Monday, November 29, 2010

Anyone LOVE Oatmeal Cookies?!?!

As 8 inches of snow fell to the ground on Sunday, we skied our hearts out (read: skied two runs which was plenty for the little guys) for the first time this season. So on the way home, JP treated us to a gigantic "Sow Your Oats" oatmeal cookie from our favorite bakery in town simply called Bread. They make these GINORMOUS, ridiculously perfect oatmeal cookies, chocked full of nuts, flax seeds, sesame, fruit and just all around delicious. Hubby says, "I sure wish we could figure out a slam dunk recipe for oatmeal cookies. You think Bread would give us theirs?"

So with our tea hosting that comes up once a week at Fort Lewis, I always have an excuse to get out the butter, sugar and flour. I found a recipe on the web, modified it some for high altitude and came up with a delicious second to a bakery version of Oatmeal Cookies. Check it out!

Best Bakery Oatmeal Cookies

2 eggs well beaten
1 cup raisins
1 Tablespoon! vanilla
1 cup butter (3/4 cup high altitude)
1 cup brown sugar
1/2 cup white sugar
1 1/2 cups flour
1 tsp salt
1 tsp baking soda
2 tsp cinnamon
1/2 tsp ginger
1/2 tsp nutmeg
3 cups old fashioned oats
1/2 cup walnuts
1/4 cup sesame seeds or flax or both!
1/4 cup sunflower seeds
1/2 cup wheat bran

Beat the eggs well, add the vanilla, stir and then add the raisins. Allow to soak for an hour or two.

Beat the butter, add sugars. In separate bowl, combine the flour, salt, soda and spices. Add the dry mixture to the butter and sugar. Mix well. Add the bran and mix well. Then add the eggs with raisins. Mix well. If you like large chunks of nuts, them mix the remaining nuts in, along with the oatmeal, by hand. It makes for a pretty stiff dough.

Shape into 2" balls, place on a greased air bake cookie sheet and then flatten a bit with the back of a spatula. Bake 350 for 18 min., remove and let sit on the pan for 4 min. (My times are high altitude. You flatlanders may need to adjust that on your first batch to get a correct time). The recipe made 24 too-large-to-dip-in-a-glass-of-milk cookies.
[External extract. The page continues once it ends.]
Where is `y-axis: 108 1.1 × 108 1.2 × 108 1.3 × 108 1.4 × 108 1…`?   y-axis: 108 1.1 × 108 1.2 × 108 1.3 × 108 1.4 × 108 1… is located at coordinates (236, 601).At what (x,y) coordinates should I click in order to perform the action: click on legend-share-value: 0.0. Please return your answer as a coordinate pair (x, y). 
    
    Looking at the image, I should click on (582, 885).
They turn out huge, soft and delicious. The recipe made 24 too-large-to-dip-in-a-glass-of-milk cookies. Try it and let me know how they turn out. That picture is one I took this afternoon!
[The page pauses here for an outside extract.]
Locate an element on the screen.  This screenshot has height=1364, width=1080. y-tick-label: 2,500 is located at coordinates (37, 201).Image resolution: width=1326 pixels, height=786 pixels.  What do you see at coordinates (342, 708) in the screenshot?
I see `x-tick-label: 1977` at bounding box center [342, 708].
Thursday, November 11, 2010

Cranberry-Apple Pie

Here's a new twist on an old favorite.

4 large Granny smith apples, peeled and sliced
2 cups fresh cranberries
3/4 cup sugar
1/4 cup brown sugar
1/4 cup flour
1 tsp cinnamon
1/2 tsp nutmeg
Frozen double crust package (the kind you just unroll)

Press one of the crusts into a deep dish pie pan, pinching the edges to create a boarder. Mix the fruit together in a large bowl. Mix all of the dry ingredients together then toss with the fruit. Dump in the filling. Take the other piece of crust and use a cookie cutter of your choice ( I used a maple leaf cutter to be extra festive!) to cut shapes out of the dough. Starting from the edges and working toward the middle, layer onto the top of the filling of the pie overlapping each piece a little as you go. You can re-roll any extra out to get a few extra shapes. Brush with half and half and sprinkle the top with sugar. Bake at 375 for 30-45 min. You know it's done when the cranberries have baked long enough to cause the juice to turn pink and bubble out of the spaces in the topping.

Serve with vanilla ice cream.

DELICIOUS!

Sunday, November 7, 2010

A Fall take on Lasagna

Butternut Squash with Sage Lasagna!
(photo courtesy of MarthaStewart.com, we were all too floured in the homemade noodles to manage the camera!)

I made this lasagna tonight and it was delicious. The roasted butternut squash sort of caramelized in the roasting pan with the help of the olive oil and almost didn't make it into the lasagna. I'm convinced this is the best way to fix all that winter squash in a way that is so yummy. Toss it with olive oil, salt and pepper and bake it for 30-40 min at 425 or so. YUM!

OK, so here's the recipe from Martha herself. It's fun to make pasta from scratch and the boys had fun rolling it through the pasta machine but if you don't have one then don't bother. Just go for the boxed noodles. Enjoy!

Wednesday, November 3, 2010

Aeneas on his bike

Here are some recent videos of Aeneas on his bike. His famous last words are "Hey watch this!" I think it's funny how he kinda checks out the college girls as they go by.


Here he is playing it off like he meant to fall. He needed to check out this hole in the ground.





And here he is doing some tricks. Dragging his feet to sort of skid and popping a wheelie. Ahhhsemmmm!